■ Provided data ■
— begin —

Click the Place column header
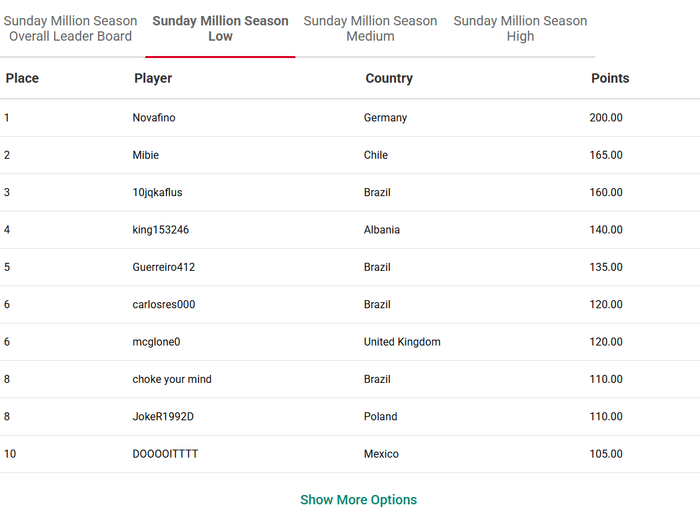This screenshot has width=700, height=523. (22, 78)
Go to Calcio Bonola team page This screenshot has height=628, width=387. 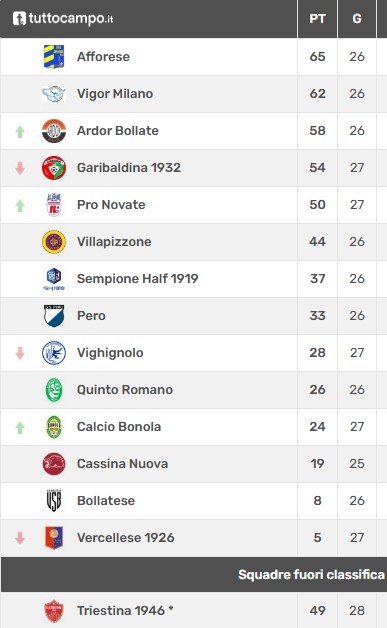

— end —
— begin —

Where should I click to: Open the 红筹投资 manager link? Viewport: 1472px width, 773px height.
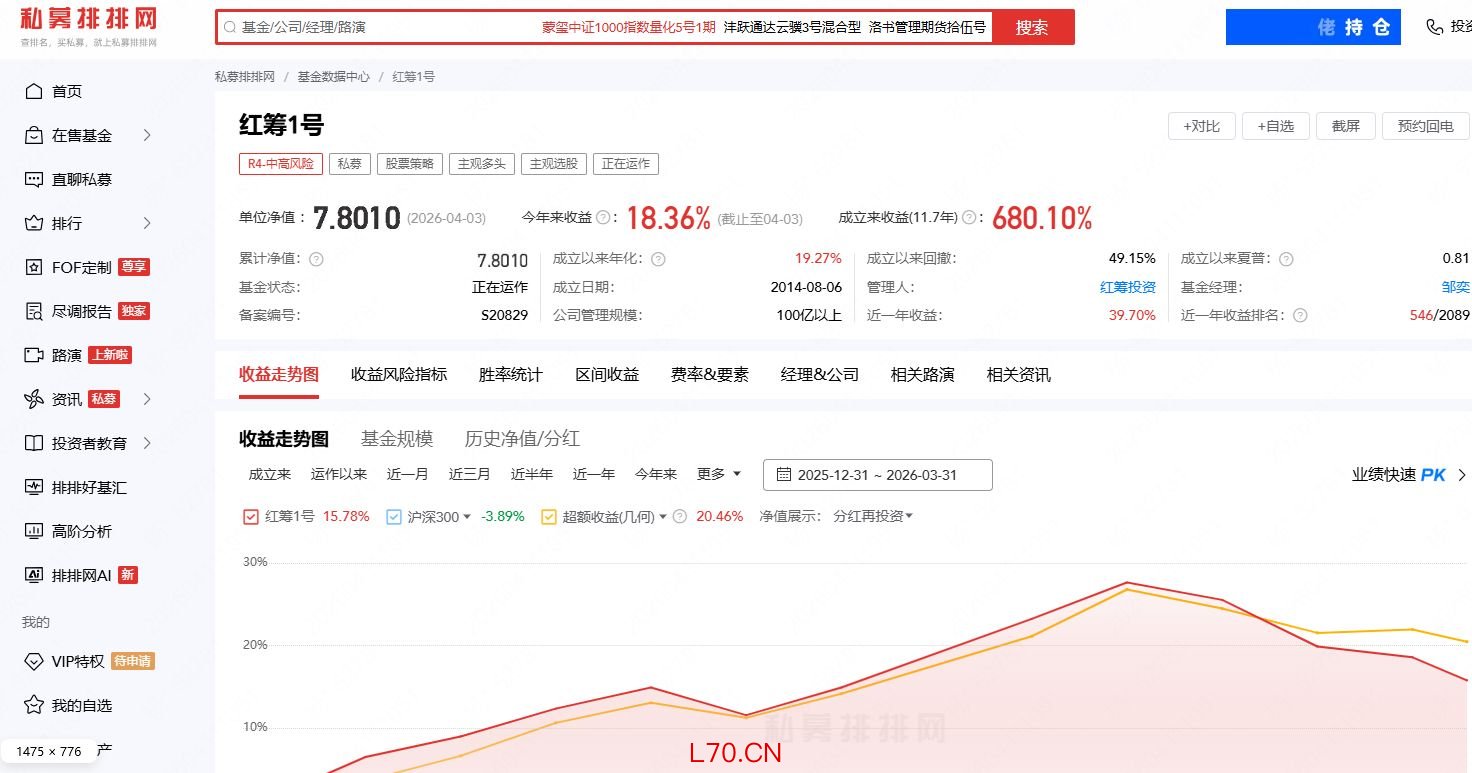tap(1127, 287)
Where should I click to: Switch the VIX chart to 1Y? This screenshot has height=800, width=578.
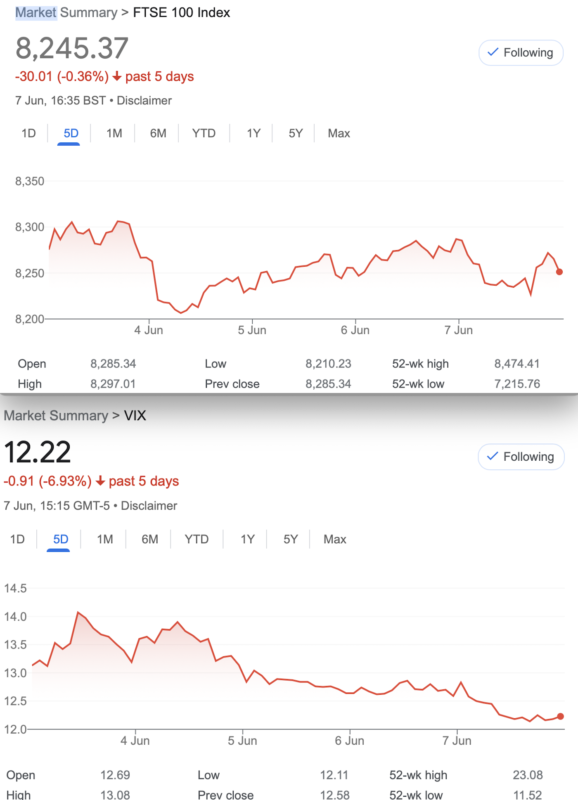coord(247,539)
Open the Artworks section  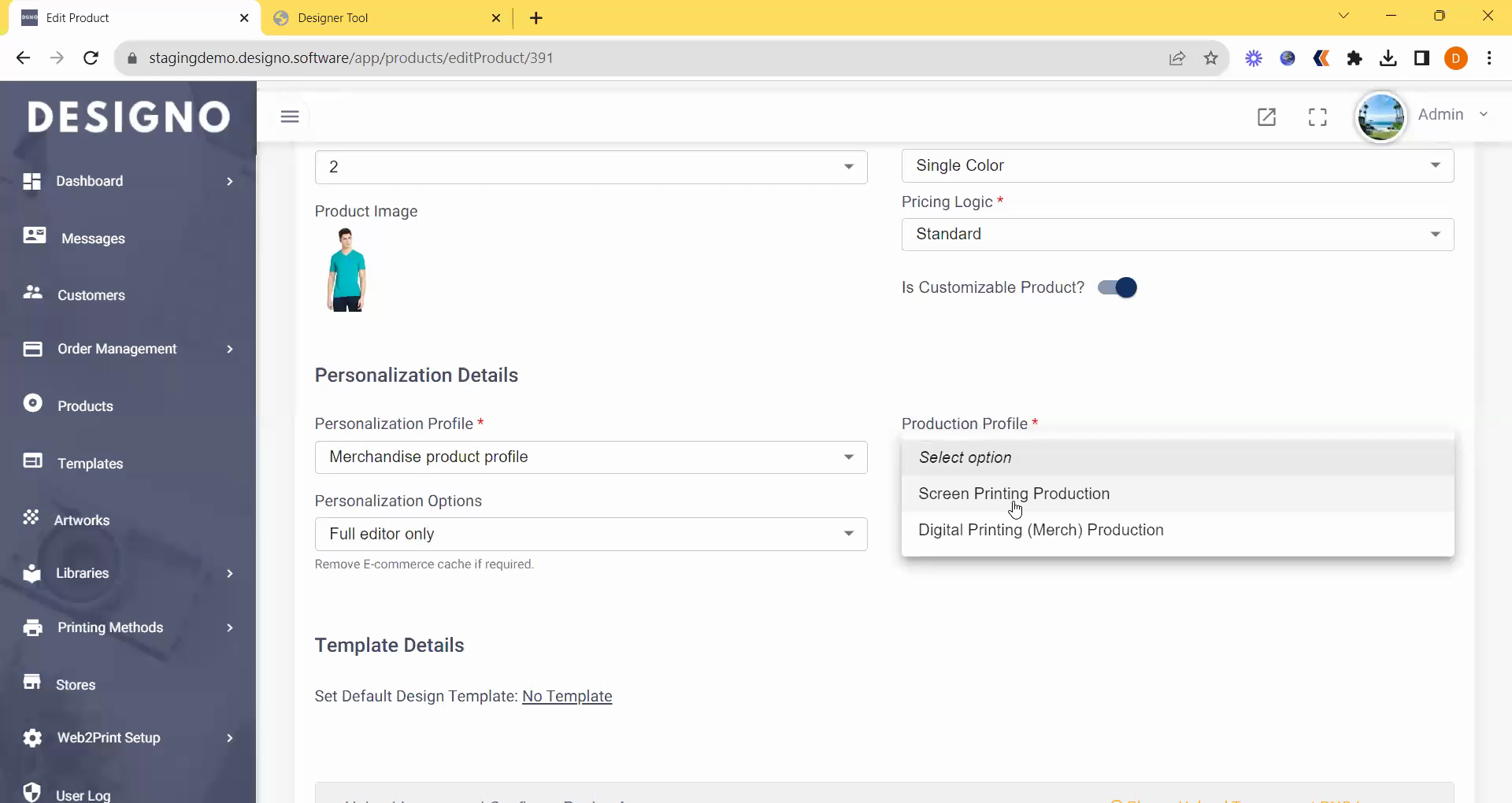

— end —
— begin —

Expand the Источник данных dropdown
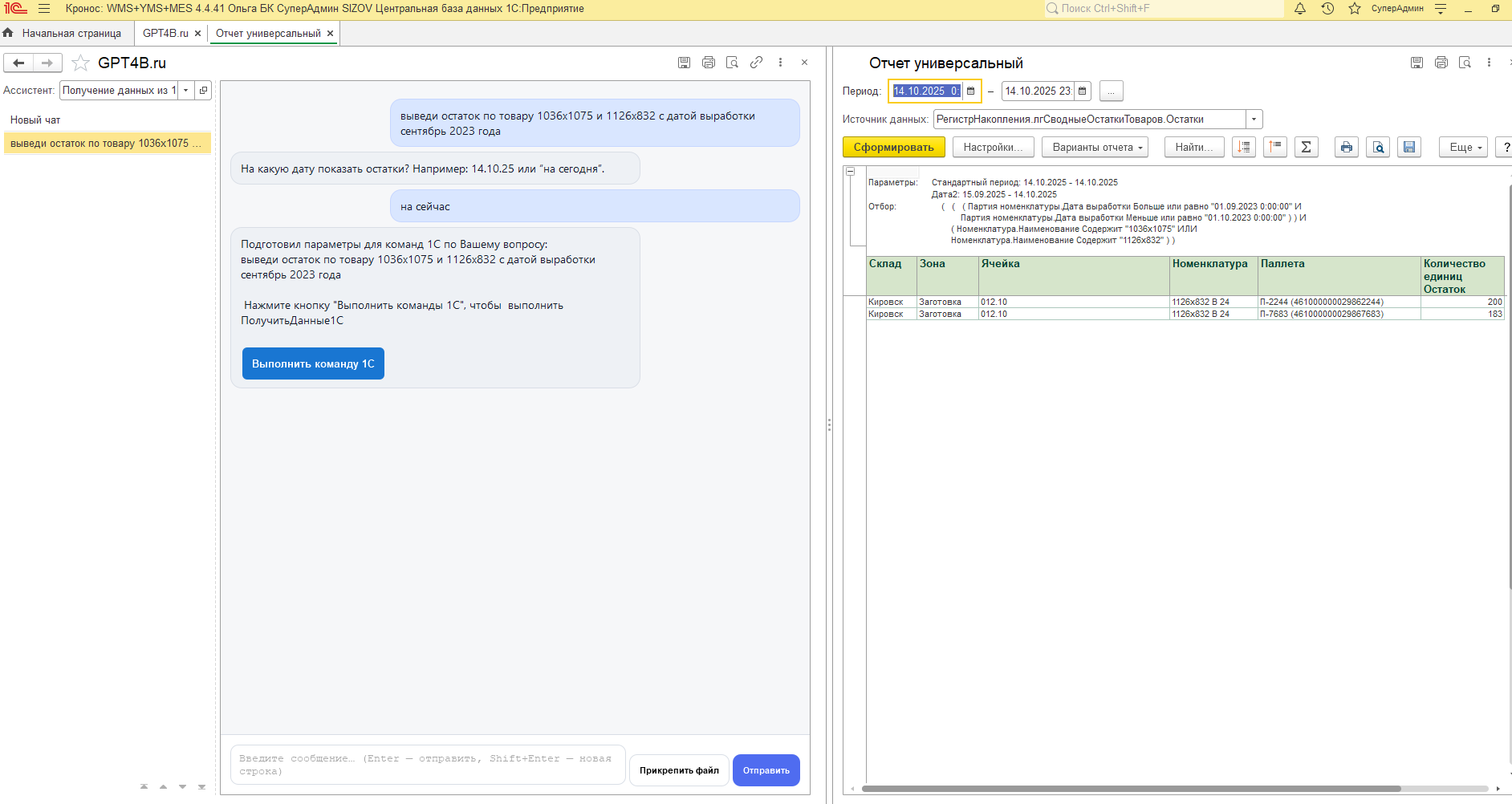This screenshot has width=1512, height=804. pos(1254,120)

— end —

■ Exercise instructions ■
Output the part of the listing that opens with the line containing "Click the Place column header" and closes with the line containing "Go to Calcio" as a Markdown table with the columns Row and Line. Skip blank lines and leave the pictures out.

■ Worked answer ■
| Row | Line |
|---|---|
| 1 | Click the Place column header |
| 2 | This screenshot has width=700, height=523. (22, 78) |
| 3 | Go to Calcio Bonola team page This screenshot has height=628, width=387.  |